- **Assignment**:
Show every line in the material below in which the string "agent" appears.

- **Information shown**:

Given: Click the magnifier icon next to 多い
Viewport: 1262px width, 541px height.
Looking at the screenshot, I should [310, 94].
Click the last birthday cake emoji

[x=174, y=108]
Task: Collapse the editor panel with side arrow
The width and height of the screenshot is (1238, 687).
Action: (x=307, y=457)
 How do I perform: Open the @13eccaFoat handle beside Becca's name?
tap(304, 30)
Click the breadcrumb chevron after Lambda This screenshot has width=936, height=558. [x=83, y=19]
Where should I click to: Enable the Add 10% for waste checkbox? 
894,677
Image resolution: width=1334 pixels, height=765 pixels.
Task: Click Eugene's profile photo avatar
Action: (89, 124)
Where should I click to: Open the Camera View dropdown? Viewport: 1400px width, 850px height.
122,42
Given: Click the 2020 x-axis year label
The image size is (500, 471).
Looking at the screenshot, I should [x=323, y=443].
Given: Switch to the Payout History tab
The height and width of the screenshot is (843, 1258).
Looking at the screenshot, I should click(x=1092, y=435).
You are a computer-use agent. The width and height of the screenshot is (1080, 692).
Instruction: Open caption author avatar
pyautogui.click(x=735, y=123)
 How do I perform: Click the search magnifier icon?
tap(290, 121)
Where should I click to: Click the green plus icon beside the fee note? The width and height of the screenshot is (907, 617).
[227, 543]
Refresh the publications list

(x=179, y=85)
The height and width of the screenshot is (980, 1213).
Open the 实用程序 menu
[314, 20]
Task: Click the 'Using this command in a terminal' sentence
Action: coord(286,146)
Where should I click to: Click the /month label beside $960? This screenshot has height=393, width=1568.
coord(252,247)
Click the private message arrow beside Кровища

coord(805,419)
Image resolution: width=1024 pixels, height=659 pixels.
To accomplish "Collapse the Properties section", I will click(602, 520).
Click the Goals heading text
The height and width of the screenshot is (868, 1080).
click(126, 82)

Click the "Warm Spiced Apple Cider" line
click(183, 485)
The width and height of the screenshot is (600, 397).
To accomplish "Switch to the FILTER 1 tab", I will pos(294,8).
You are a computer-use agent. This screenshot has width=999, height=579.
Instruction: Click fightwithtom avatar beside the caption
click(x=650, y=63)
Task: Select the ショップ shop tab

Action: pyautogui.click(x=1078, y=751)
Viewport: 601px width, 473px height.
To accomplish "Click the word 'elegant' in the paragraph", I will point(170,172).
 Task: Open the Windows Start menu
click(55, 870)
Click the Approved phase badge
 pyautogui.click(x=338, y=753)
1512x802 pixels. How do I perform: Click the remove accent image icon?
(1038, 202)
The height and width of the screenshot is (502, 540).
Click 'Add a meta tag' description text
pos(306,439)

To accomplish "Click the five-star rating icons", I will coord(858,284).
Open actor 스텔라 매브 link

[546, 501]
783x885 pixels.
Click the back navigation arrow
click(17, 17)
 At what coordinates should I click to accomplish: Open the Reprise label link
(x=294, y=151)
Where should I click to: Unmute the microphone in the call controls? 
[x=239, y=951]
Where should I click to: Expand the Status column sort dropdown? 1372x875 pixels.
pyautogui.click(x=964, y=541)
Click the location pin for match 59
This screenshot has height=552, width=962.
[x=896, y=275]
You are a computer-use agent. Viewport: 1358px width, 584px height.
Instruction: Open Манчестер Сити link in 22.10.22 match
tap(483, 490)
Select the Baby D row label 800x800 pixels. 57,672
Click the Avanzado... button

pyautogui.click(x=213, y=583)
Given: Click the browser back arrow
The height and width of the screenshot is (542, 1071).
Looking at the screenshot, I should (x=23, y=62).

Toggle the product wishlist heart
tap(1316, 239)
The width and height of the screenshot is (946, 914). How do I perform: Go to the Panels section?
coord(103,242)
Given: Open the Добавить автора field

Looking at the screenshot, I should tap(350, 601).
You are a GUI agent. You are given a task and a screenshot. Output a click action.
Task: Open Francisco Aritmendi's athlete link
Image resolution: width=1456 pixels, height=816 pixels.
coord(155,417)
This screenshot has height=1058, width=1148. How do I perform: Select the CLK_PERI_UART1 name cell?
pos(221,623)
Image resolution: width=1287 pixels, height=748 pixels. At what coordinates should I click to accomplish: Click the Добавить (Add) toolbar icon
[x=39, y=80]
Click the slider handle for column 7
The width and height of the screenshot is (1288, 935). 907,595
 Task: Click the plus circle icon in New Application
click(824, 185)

- **Solution to the problem**:
You are a computer-use agent. The width and height of the screenshot is (1080, 692).
You are a computer-use agent. This screenshot has width=999, height=579.
You are a computer-use agent. Viewport: 1358px width, 584px height.
You are a GUI agent. You are given a task and a screenshot. Output a click action.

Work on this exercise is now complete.